Margaridas em Marcha
Foram mais de 100 mil pessoas reunidas na quarta-feira, 16 de agosto, em Brasília, para a 7ª edição da Marcha das Margaridas. Agricultoras familiares, pescadoras artesanais, indígenas, quebradeiras de coco babaçu, quilombolas e tantas outras mulheres do campo, das florestas e da cidade fizeram essa que pode ser uma das maiores marchas em mais de 20 anos de história.

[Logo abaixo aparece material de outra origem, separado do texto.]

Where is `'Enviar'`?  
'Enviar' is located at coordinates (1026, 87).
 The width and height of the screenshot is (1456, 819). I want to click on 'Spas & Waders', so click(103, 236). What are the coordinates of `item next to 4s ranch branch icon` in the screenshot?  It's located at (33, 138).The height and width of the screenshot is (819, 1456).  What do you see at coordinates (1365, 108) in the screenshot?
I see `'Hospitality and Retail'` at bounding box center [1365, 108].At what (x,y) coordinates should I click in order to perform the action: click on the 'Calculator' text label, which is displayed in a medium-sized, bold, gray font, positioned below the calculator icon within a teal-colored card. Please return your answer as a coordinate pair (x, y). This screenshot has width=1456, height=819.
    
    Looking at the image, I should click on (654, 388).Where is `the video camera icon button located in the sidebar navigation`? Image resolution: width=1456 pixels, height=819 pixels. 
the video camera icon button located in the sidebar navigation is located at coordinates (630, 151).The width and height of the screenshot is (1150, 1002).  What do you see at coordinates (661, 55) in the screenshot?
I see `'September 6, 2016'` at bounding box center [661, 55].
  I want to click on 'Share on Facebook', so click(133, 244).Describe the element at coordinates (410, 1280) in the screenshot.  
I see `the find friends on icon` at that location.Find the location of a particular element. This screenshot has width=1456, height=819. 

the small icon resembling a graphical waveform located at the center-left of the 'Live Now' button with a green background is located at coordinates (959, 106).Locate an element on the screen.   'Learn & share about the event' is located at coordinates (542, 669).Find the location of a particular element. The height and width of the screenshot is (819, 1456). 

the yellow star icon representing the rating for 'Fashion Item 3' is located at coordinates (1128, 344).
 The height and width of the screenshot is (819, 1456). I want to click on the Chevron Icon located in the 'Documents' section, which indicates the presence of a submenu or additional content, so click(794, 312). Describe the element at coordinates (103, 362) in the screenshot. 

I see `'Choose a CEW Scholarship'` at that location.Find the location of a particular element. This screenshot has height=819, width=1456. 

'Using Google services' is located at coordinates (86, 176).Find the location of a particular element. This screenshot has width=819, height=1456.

Vindas das cinco regiões brasileiras, e de países de cinco continentes, as Margaridas percorreram cerca de dez quilômetros até a Esplanada, onde foram recebidas pelo presidente Luiz Inácio Lula da Silva, ministras, ministros e parlamentares.
Na ocasião, Lula assinou oito decretos que dialogam com as reivindicações da Marcha das Margaridas. Entre eles, os que instituem o Programa Quintais Produtivos, o Plano Nacional da Juventude e Sucessão Rural, comissões contra a violência no campo, e a retomada do Plano Nacional de Reforma Agrária – com prioridade para famílias chefiadas por mulheres, e do programa Bolsa Verde.
Nenhuma a menos
Essa publicação também é uma homenagem a Mãe Bernadete, coordenadora nacional da Coordenação Nacional de Articulação das Comunidades Quilombolas (CONAQ), que foi cruelmente assassinada em seu terreiro em Simões Filho, região metropolitana de Salvador (BA), na noite dessa quinta-feira, 17 de agosto, um dia após o encerramento da Marcha das Margaridas.
Pelo fim de violência contra mulheres. Margarida e Bernadete presentes. Nenhuma de nós a menos.
*Texto e fotos por Camila Araujo/Assessora de Comunicação do ISPN.